Uma outra interpretação interessante é que, começando a Bíblia com a segunda letra do alfabeto hebraico, bet (ב), a lição que se tira é que devemos começar (os nossos projetos, recomeçar a vida etc) por onde podemos e não pelos começos ideais. Comece a trabalhar nos seus planos de vida com o que você já tem.
Deus
A palavra hebraica para Deus neste versículo é Elohim [אלהים]. A tradição judaica[2] interpretou que este nome refere a Deus em seu atributo de Justiça. O Deus justíssimo é que criou o universo, e por isso o homem deve guiar-se por ela, a justiça, de modo a conformar-se à vontade divina. Contudo, com a entrada do pecado no mundo, Deus haveria de revelar o seu atributo de misericórdia, sem a qual o pecador não poderia passar, através do nome patenteado a Moisés: YHWH.
Criou
Criar é o primeiro verbo que tem a Deus por sujeito na Bíblia em ordem canônica.
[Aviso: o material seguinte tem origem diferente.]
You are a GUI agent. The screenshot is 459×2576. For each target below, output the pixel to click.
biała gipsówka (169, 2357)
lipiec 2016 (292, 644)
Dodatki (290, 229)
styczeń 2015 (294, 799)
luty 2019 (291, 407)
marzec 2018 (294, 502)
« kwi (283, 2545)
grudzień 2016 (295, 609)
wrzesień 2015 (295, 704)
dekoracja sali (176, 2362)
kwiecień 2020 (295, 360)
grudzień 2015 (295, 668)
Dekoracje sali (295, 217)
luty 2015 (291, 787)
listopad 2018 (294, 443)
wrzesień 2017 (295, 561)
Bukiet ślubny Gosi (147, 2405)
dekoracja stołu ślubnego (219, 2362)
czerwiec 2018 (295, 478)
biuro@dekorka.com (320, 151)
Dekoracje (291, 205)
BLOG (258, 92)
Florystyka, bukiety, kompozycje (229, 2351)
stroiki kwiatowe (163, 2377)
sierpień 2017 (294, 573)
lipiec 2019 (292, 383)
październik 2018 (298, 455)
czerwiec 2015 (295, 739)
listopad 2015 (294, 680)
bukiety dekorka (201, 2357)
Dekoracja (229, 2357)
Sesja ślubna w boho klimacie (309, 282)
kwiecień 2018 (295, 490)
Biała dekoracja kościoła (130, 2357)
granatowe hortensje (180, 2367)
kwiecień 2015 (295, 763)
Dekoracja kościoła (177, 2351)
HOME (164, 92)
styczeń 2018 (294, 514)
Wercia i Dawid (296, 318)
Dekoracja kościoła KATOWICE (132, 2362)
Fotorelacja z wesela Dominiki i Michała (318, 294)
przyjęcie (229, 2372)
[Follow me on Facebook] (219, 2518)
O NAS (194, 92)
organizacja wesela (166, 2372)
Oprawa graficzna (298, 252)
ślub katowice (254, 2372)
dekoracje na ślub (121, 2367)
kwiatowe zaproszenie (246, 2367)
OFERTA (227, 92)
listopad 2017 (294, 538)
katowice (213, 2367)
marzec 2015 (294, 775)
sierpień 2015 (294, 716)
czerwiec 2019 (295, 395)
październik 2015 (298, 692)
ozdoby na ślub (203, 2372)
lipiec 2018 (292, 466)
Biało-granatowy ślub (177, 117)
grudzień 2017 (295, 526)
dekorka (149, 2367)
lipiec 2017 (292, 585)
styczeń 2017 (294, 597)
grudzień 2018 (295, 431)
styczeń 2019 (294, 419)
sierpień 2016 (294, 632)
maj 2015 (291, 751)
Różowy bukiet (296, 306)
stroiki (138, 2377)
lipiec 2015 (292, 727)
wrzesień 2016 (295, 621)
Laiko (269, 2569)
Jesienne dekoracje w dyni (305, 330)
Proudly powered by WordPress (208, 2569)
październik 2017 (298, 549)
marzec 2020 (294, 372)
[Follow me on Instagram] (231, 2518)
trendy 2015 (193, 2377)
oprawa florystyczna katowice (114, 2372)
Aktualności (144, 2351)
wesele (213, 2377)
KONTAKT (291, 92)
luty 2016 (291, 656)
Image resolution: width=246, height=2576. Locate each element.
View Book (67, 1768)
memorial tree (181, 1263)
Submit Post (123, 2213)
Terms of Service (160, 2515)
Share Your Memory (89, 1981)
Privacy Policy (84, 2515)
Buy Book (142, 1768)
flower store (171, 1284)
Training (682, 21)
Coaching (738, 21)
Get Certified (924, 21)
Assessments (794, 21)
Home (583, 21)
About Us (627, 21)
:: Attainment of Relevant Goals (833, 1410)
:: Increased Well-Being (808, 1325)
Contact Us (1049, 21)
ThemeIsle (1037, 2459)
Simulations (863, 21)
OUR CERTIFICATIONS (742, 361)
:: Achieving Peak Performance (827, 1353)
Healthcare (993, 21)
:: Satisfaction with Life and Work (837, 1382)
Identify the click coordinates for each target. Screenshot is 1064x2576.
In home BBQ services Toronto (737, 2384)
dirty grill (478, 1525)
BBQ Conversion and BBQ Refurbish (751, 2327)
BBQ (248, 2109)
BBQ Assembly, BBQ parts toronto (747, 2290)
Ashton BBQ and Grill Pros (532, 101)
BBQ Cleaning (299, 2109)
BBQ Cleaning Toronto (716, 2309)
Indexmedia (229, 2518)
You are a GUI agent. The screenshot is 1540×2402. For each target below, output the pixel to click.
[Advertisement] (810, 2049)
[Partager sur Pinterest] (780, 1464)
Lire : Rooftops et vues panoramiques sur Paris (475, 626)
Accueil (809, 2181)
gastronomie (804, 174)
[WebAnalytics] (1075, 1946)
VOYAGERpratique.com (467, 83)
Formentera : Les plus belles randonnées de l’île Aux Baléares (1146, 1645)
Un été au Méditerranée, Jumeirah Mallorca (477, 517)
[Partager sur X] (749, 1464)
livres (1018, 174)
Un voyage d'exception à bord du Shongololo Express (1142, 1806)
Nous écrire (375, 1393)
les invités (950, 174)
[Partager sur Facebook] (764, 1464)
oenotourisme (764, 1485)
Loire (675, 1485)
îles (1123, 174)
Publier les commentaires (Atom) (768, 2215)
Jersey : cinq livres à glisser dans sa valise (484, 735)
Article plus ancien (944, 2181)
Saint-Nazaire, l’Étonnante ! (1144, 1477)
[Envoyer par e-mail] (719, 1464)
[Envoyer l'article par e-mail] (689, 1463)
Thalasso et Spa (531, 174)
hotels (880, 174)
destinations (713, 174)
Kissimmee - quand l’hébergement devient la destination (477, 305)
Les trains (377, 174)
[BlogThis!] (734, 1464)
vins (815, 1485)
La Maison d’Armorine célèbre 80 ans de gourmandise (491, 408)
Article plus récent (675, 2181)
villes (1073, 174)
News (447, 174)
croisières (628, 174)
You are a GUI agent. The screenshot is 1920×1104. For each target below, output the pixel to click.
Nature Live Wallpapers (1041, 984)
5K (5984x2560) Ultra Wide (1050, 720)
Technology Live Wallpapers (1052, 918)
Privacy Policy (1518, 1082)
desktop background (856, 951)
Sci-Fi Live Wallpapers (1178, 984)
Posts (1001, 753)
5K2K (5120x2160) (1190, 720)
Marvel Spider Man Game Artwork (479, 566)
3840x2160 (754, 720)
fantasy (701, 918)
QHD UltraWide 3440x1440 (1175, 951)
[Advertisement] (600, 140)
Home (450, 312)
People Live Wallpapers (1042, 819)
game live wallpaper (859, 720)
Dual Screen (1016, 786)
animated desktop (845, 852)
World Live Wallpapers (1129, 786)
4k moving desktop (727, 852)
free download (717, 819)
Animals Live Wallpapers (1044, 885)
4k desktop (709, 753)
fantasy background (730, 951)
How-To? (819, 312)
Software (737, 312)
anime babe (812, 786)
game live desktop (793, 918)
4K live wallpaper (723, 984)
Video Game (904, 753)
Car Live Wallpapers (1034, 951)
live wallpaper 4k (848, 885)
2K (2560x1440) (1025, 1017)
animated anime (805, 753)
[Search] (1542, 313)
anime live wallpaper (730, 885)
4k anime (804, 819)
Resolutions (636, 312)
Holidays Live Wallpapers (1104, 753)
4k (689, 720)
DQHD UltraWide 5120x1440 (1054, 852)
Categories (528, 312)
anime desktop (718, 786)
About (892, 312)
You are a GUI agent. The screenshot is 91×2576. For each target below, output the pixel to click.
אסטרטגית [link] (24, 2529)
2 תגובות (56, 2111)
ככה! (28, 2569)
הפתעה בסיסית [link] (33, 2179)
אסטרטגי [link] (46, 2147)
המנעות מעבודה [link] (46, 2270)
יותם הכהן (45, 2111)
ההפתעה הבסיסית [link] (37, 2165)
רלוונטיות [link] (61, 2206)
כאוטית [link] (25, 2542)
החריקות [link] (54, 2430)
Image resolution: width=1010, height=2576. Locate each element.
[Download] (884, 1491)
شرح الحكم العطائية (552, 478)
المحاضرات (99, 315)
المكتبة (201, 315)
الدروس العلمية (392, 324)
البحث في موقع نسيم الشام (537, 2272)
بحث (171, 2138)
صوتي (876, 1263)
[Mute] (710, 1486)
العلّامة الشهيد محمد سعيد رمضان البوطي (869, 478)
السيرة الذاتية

A primeira ação referida a Ele é o ato de criar. Depois que confessamos a existência de Deus, confessamos primeiramente que Ele é o Criador de tudo o que existe:”creio em Deus Pai Todo-Poderoso Criador do Céu e da Terra”.
O verbo hebraico barah [ ברה ] é reservado para a atividade divina; e não tem, a princípio, a denotação de criação do nada[3]. A criação ex-nihilo, todavia, é uma doutrina dogmática, e se apóia sobre outros testemunhos da Bíblia e da Tradição.
A ação da Santíssima Trindade é uma – assim o cremos. Por isso, acreditamos que o ato da Criação é uno e pode ser referido a cada Pessoa Divina: o Pai é Criador, o Filho é Criador, o Espírito Santo é Criador. O Deus que criou o Céu e a Terra é a Santíssima Trindade.
O Céu e a Terra
A expressão o Céu e a Terra, um par de opostos [em cima e em baixo], designa o conjunto total de tudo aquilo que existe; pois cada coisa que existe está na terra ou no céu, isto é, ou na terra ou no espaço cósmico quase infinito. A interpretação tradicional da Igreja, contudo, vê aqui um sentido a mais nessa dualidade. O céu pode designar a esfera dos seres não materiais, isto é, os anjos. Assim, no princípio, Deus criou o mundo físico-material [a terra] e o mundo espiritual [o domínio dos anjos].
O termo céu, no texto hebraico, aparece no plural [céus = שמים]. Assim, pode-se entrever a sugestão de que há outros “céus” além do céu espacial que envolve a terra. Estes outros céus seriam a morada de Deus e dos Santos Anjos. Neste sentido, o Livro de Neemias afirma: “Sois vós, Senhor, vós somente, que fizestes o céu dos céus e todo o seu exército, a terra e tudo o que ela contém, o mar e tudo o que nele se encerra; sois vós quem dais a vida a todos os seres, e o exército dos céus vos adora” (Ne 9, 6). O céu (na dimensão espiritual) é, pois, um lugar de adoração a Deus.
[1] Etz Hayim Torah and Commentary. Pág. 3.
[2] Interlinear Shumash. Pág. 3.
[3] Etz Hayim. Torah and Commentary. Pág. 3.